=== Exercise prompt ===
From the records below, please return each line that holds the word "will".

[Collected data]
******************************

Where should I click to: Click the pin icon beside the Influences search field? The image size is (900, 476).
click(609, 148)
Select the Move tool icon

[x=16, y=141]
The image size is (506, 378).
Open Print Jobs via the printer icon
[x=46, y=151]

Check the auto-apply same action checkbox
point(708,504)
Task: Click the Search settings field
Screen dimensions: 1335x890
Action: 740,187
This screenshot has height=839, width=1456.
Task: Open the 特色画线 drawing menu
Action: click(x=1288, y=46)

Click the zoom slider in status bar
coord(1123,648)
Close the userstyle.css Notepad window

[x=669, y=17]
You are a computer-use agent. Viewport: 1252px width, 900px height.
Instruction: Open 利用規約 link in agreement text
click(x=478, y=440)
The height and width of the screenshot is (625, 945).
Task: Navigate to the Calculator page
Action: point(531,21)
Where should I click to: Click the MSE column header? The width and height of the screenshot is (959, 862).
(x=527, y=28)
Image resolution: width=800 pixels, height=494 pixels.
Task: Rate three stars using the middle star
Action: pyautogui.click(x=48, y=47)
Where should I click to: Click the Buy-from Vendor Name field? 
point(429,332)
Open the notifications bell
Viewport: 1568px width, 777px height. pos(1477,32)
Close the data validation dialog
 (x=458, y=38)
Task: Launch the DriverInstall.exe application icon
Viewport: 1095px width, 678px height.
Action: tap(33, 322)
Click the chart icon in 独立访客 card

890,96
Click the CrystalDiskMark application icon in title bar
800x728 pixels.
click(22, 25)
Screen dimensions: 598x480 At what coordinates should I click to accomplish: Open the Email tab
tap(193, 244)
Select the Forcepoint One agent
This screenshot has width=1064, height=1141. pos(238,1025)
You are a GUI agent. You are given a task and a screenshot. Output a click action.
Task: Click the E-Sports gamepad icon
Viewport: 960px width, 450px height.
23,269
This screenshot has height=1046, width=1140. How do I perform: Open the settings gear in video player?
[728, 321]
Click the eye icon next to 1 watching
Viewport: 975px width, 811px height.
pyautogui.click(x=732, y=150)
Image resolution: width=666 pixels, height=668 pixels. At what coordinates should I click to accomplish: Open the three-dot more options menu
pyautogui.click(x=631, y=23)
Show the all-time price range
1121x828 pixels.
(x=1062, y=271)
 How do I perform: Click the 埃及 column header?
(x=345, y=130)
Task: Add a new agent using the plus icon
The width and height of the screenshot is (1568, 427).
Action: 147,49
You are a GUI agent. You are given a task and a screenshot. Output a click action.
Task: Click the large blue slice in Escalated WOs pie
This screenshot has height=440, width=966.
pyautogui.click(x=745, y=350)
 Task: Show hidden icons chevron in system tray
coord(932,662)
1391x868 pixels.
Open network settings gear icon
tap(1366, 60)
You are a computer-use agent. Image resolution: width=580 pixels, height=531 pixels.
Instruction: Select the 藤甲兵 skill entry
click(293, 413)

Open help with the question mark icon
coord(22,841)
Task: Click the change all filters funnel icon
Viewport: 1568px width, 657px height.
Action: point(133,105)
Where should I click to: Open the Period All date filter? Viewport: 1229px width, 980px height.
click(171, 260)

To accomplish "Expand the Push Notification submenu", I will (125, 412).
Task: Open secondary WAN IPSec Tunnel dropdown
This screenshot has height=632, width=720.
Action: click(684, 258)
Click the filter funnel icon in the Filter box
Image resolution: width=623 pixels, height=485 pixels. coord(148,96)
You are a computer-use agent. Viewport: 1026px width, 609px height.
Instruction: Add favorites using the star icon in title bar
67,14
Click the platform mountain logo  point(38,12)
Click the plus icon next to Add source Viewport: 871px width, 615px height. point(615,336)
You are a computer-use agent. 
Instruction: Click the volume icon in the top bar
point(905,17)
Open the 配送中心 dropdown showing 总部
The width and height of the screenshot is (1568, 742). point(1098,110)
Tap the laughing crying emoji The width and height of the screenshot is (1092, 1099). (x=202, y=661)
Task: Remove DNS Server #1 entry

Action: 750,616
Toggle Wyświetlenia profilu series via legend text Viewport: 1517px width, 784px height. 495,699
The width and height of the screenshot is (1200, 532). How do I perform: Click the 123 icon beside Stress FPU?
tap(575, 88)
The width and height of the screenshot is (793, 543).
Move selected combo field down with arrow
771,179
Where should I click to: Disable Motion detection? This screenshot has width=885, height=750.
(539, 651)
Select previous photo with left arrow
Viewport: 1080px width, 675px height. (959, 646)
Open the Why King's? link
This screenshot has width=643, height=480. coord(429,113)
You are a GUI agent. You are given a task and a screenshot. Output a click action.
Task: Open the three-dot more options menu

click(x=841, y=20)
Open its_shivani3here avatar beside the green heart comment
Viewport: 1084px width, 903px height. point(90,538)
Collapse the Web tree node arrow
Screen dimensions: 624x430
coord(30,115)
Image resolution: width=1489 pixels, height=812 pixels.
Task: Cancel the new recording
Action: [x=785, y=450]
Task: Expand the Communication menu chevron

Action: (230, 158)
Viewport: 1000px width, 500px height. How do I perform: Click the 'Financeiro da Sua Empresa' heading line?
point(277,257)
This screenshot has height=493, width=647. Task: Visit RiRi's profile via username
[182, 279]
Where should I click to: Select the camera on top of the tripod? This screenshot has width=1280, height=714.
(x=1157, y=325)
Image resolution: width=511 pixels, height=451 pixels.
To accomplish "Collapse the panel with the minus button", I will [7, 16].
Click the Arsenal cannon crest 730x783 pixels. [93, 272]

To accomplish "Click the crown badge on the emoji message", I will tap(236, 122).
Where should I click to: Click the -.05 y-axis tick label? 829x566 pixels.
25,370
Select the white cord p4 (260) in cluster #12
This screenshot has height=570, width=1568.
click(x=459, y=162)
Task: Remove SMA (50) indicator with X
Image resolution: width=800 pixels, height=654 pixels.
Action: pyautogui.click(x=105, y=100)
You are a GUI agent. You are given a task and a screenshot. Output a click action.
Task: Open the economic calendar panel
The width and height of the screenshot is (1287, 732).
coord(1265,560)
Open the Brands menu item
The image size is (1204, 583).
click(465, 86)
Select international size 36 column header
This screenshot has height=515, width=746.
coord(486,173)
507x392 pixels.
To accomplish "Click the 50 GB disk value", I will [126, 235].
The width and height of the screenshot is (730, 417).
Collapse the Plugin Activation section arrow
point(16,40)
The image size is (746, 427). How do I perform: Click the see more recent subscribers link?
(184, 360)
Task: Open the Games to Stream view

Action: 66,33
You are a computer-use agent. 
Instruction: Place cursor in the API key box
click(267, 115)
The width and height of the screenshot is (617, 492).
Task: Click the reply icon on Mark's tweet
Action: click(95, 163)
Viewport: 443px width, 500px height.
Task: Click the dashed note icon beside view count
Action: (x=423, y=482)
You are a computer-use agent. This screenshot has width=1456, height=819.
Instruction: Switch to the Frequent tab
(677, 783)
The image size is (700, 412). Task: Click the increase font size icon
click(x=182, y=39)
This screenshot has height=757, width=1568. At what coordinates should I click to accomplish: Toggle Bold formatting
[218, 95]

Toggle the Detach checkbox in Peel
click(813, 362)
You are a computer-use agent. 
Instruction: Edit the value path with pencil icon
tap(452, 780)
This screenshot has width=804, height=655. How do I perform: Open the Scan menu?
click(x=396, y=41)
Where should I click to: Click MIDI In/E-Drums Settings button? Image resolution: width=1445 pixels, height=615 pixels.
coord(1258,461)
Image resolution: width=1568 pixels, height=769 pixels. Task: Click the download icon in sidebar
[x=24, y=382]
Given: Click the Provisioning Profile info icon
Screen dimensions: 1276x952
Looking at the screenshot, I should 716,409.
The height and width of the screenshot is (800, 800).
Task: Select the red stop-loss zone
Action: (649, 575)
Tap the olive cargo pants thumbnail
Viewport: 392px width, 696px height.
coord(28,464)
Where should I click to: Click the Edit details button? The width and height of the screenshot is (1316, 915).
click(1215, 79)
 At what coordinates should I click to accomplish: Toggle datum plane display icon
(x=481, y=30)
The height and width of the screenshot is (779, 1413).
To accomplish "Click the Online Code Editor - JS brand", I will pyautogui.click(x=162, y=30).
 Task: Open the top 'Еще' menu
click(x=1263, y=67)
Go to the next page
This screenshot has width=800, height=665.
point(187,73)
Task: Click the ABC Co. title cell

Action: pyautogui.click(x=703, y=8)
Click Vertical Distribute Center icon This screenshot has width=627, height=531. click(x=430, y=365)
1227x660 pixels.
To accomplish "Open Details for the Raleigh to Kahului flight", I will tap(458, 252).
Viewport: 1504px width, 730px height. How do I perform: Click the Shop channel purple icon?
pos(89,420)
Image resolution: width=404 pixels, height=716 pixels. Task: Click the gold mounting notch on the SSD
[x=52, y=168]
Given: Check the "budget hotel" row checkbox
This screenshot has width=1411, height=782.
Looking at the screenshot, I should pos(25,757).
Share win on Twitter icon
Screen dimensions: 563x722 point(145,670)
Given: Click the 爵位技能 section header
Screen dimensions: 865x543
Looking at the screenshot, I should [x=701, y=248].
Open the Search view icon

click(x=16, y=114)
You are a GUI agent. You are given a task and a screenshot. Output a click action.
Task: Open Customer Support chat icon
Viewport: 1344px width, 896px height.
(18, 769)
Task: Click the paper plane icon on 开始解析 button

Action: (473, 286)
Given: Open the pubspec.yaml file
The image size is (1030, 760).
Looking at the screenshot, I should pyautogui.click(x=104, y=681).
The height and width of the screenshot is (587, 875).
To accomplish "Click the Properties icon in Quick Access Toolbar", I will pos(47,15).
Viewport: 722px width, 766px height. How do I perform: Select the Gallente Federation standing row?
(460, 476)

******************************

=== Result of the task ===
To accomplish "Expand the Push Notification submenu", I will (125, 412).
To accomplish "Collapse the panel with the minus button", I will [7, 16].
To accomplish "Click the crown badge on the emoji message", I will tap(236, 122).
To accomplish "Click the 50 GB disk value", I will [126, 235].
To accomplish "Click the Online Code Editor - JS brand", I will pyautogui.click(x=162, y=30).
To accomplish "Open Details for the Raleigh to Kahului flight", I will tap(458, 252).
To accomplish "Click the Properties icon in Quick Access Toolbar", I will pos(47,15).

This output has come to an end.